The remainder of this paper is organized as follows. The related works are presented in Section 2, and the preliminaries for the paper are in Section 3. Section 4 presents the system model for the proposed scheme, including network model, adversary model, and security model. Section 5 explains the proposed medical data sharing scheme. Informal and formal Security analyses are performed in Section 6, and the comparative analysis is conducted in Section 7. Section 8 summarizes the conclusions of this paper.
2. Related Works
Considerable research has been conducted in the realm of medical data sharing with a notable focus on data security and privacy preservation. In 2022, Bao et al. [15] proposed a lightweight ABE scheme, specifically tailored for the Internet of Things (IoT) and supported by cloud technology, within smart healthcare systems.
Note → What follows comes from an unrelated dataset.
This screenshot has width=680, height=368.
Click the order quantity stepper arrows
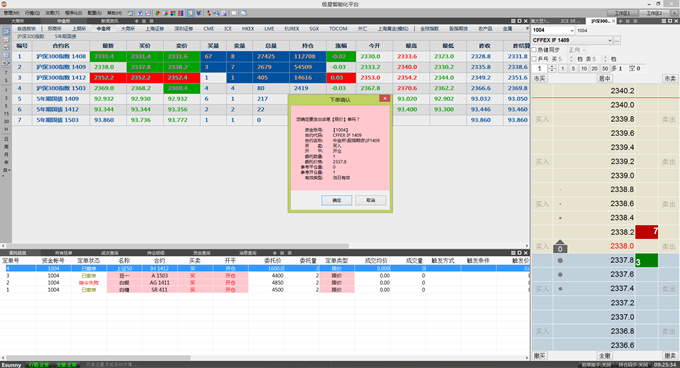click(552, 68)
Their approach prioritizes both the efficiency required by resource-limited devices and the implementation of fine-grained access control, ensuring that data access aligns with user authorization levels. Mamta et al. [16] developed a secure and efficient fine-grained data sharing scheme for IoT-based healthcare systems. Their approach critiques existing models of fine-grained medical data sharing and leverages fog computing alongside ABE to significantly reduce the computational load on data users while simultaneously enhancing data confidentiality. Wang et al. [17] proposed a consortium blockchain-based scheme for personal health record (PHR) management and sharing that prioritizes both security and privacy. They emphasized the importance of allowing patients to customize access control to their PHR according to their individual preferences, ensuring that only authorized users have access. To achieve this, they integrated a modified ABE scheme with smart contracts, enabling functionalities for secure search, privacy preservation, and personalized access control. Oh et al. [18] introduced a patient-centric secure PHR sharing system, addressing data integrity, transparency, mutual authentication, etc. They acknowledged the common use of ABSE in medical data sharing but identified key management challenges inherent in its implementation. To address this issue, they adopted the concept of key aggregate searchable encryption (KASE), presenting a key aggregate dynamic searchable encryption framework integrated with a linear secret sharing scheme.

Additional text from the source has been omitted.